** begin Text segment **

The history of the Censor Board of India (as it was called back then) goes way back to 1896, the year in which the first film came to India. By the Production of the first film in India in 1913, Indian Cinematograph was passed which came into effect only in 1920. Censor Boards back then was under the police chiefs at several locations across the country.

After the Independence, regional censors were put to an end and it was bought under the Bombay Board of Film Censors. With the formation of Cinematograph Act, 1952, the board was united and then known as the Central Board of Film Censors and when the rules were revised in 1983 the board was branded as the Central Board of Film Certification.

According to the Supreme Court of India,

“Film censorship becomes necessary because a film motivates thoughts and actions and assures a high degree of attention and retention as compared to the printed word. The combination of act and speech, sight and sound in semi darkness of the theatre with elimination of all distracting ideas will have a strong impact on the minds of the viewers and can affect emotions. Therefore, it has as much potential for evil as it has for good and has an equal potential to instill or cultivate violent or bad behavior. It cannot be equated with other modes of communication. Censorship by prior restraint is, therefore, not only desirable but also necessary.”

** end Text segment **
** begin Dataset section **

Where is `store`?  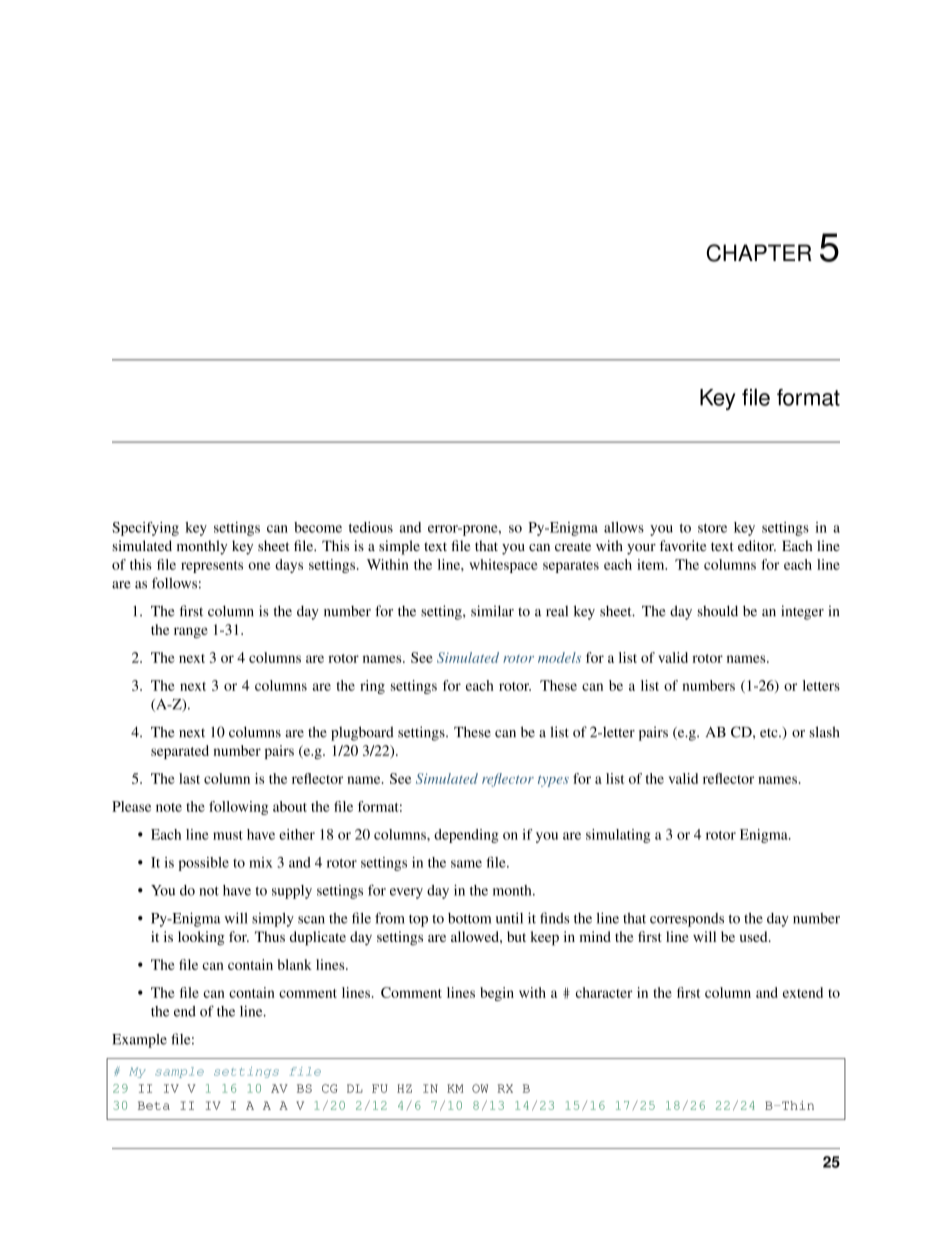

** end Dataset section **

*Set exercise*
Continue the text on the history of film censorship in India, picking up after its final sentence.

*The answer*
AIMS AND OBJECTIVES

  1. To make films sensitive to the values and standards of the society.
  2. Make films provide clean and healthy entertainment.
  3. Censor board makes sure activities such as violence are not adored or justified in any way in films.
  4. Scenes displaying of children in violence, abuse or mockery of physically and mentally handicapped persons and cruelty or abuse of animals, are not allowed by the censor board to be presented in films.
  5. And scenes that are either justifying or glorifying alcohol or drugs consumption are not shown.
  6. To make sure human sensibilities are not offended by vulgarity, or depravity from any scenes.
  7. Scenes which shows humiliating or demeaning of women in any manner are not presented.
  8. Scenes of sexual violence against women like attempted rape or any form of molestation and if any such scenes are necessary to the theme, they should be reduced to the least and no glory details are shown.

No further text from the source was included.